Posted 2/25/2021 8:58 AM (GMT -7)
to my knowledge FISH and IFA tests are usually recommended as suitable tests for Babesia
however none of the available tests are perfect and there are many issues - mainly to do with sensitivity
as I understand it there are two main issues driving the lack of sensitivity ( or high false negative rate _ ie a high chance of getting a negative result despite being infected )
1- once chronic, these infections are characterized by extremely low levels of infected cells in the blood most of the time - often less than 1 in 1000 red blood cells in a sample are infected - this means that the chance of infection being detected in your sample, even if you are indeed infected, is much lower than we would like.
2- there are a number of babesia organisms out there in the wild and several/many can infect humans - however, the serological tests mentioned only look for antibodies to 2 main species ( microti and divergens ) - this means that even though you might be infected and producing detectable antibodies - the tests do not necessarily look for antibodies to teh species you are infected with and will therefore report a negative result.

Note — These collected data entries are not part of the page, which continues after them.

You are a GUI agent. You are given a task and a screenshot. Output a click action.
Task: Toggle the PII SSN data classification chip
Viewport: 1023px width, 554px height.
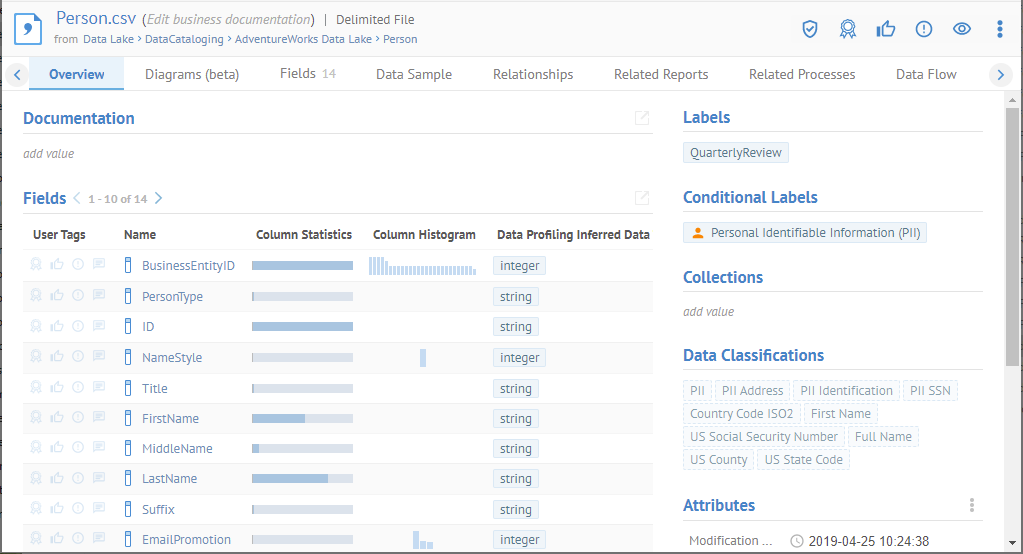930,391
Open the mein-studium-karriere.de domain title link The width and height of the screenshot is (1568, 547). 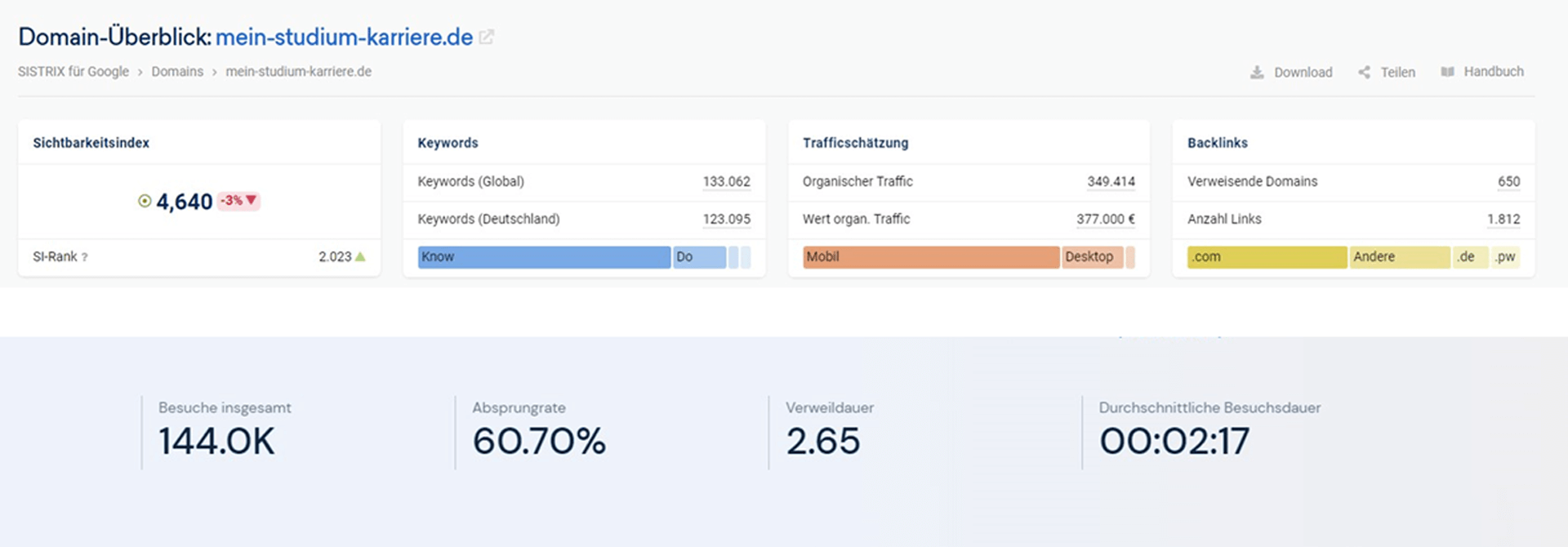pyautogui.click(x=344, y=38)
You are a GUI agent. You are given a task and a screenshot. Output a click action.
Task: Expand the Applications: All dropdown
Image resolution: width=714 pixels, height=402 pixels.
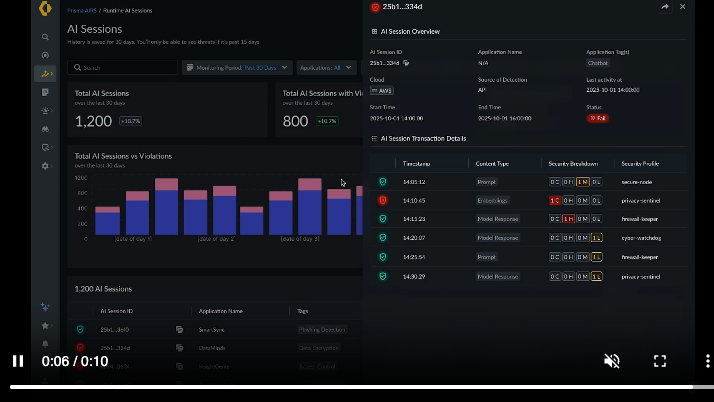point(326,67)
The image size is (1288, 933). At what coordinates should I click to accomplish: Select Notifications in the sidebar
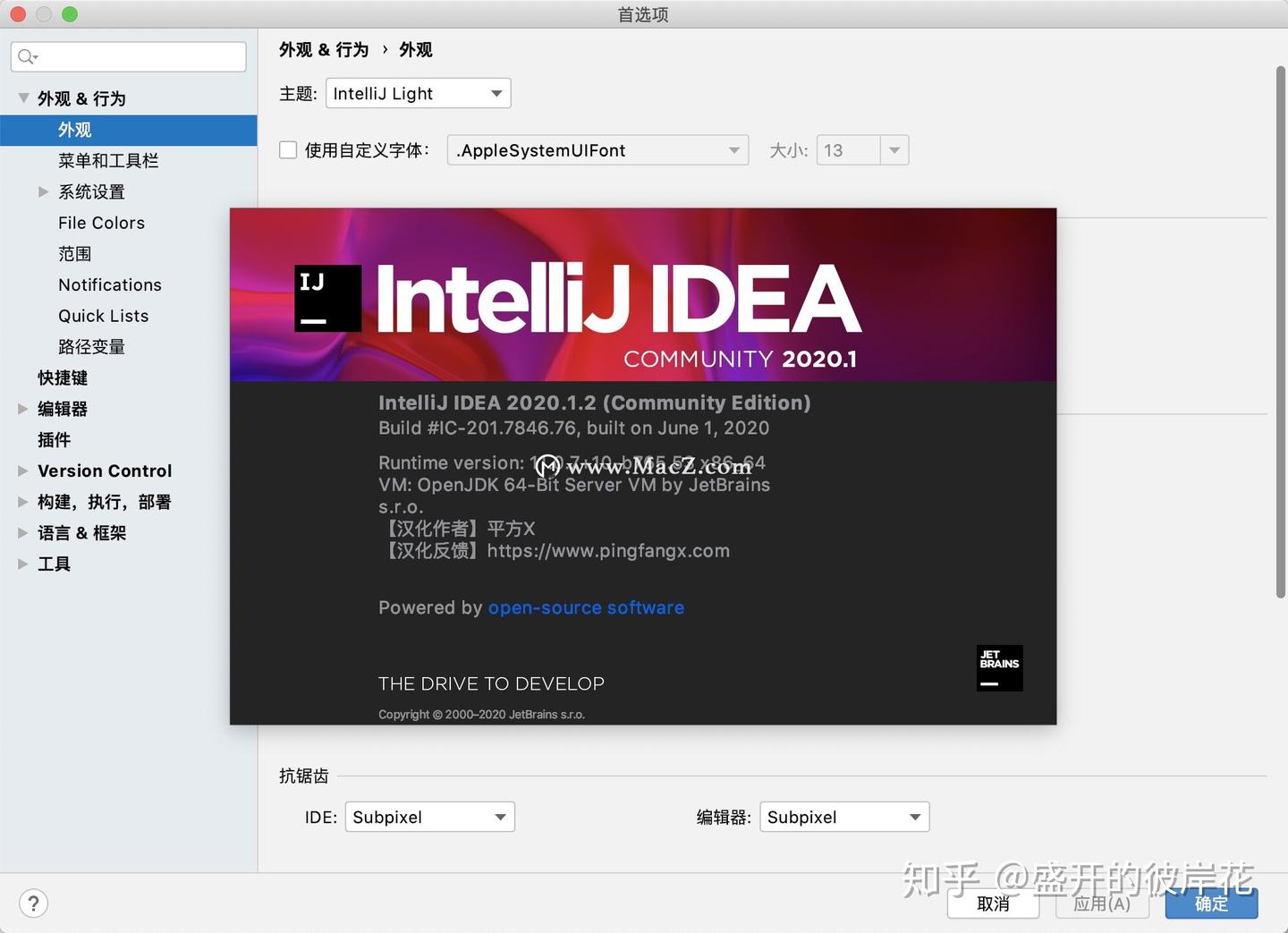click(x=110, y=284)
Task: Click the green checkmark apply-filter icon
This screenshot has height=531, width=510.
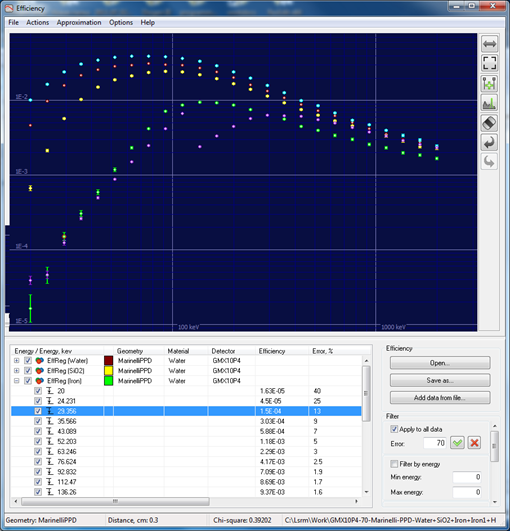Action: 457,443
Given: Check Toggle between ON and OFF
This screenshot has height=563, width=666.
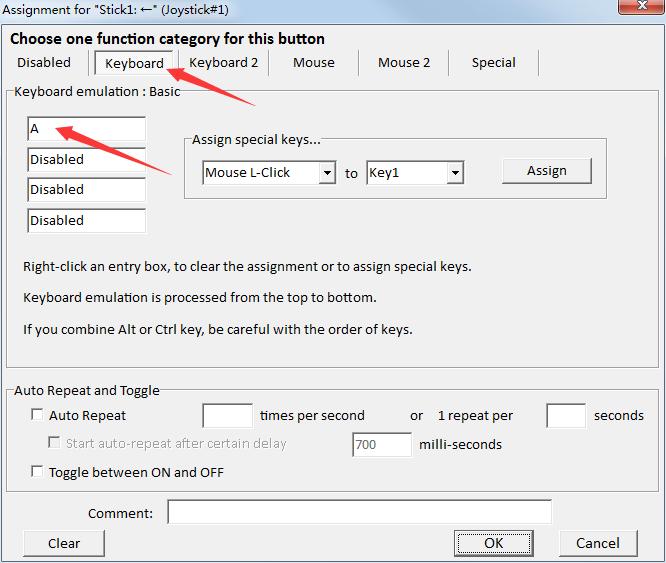Looking at the screenshot, I should point(38,472).
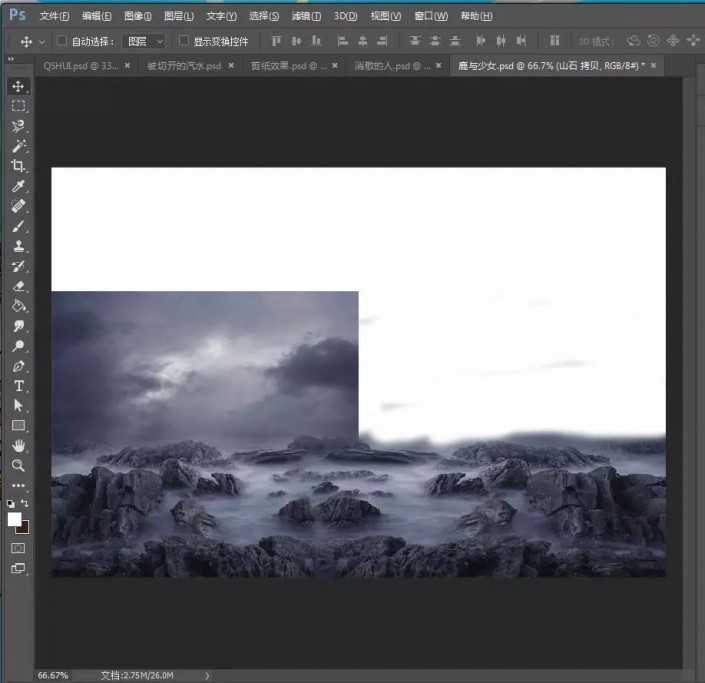The width and height of the screenshot is (705, 683).
Task: Toggle Quick Mask mode
Action: [18, 548]

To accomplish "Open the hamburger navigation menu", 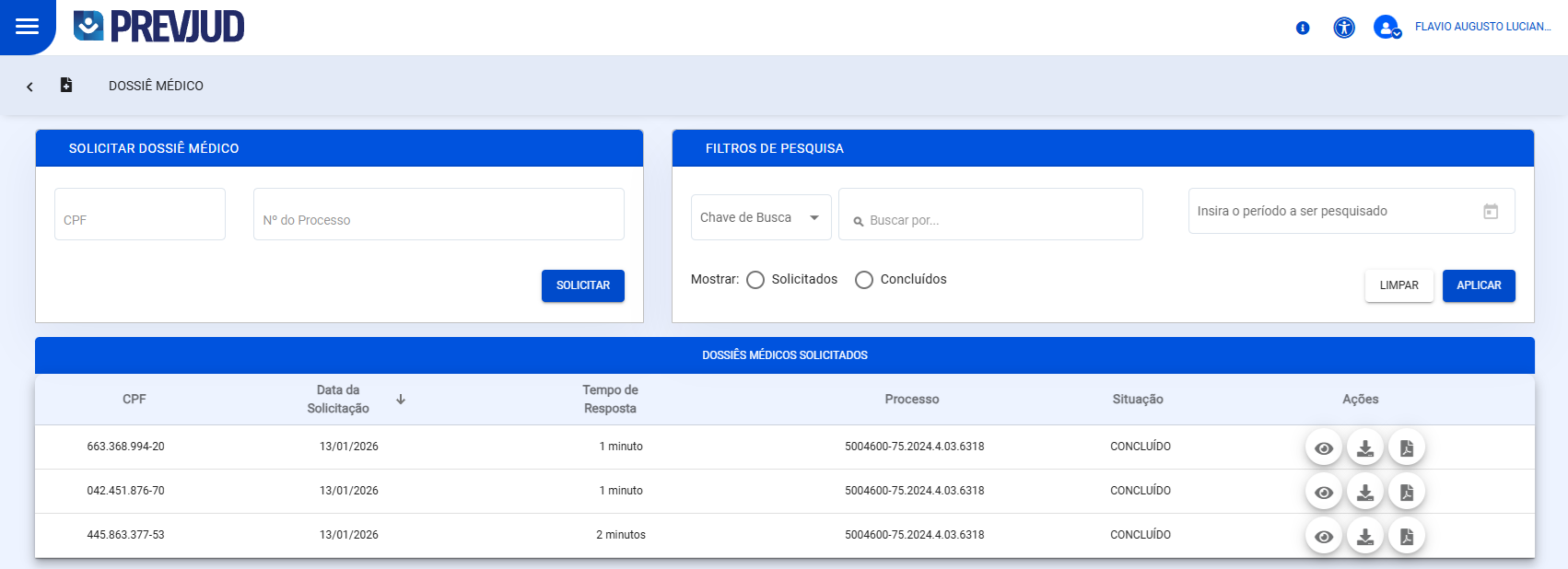I will point(28,27).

this link gives a pretty good explanation
testing for pretty much all tick-borne pathogens is plagued by this kind of issues....
as a result, the two general approaches that people follow are:
1, diagnose by clinical signs symptoms, and history - usually via an experienced LLMD
2, run multiple tests - each using a different methodology so that you improve your overall chances of getting a positive result
there are of course issues with both of these approaches - but until better tests are developed - this is the state of play at present.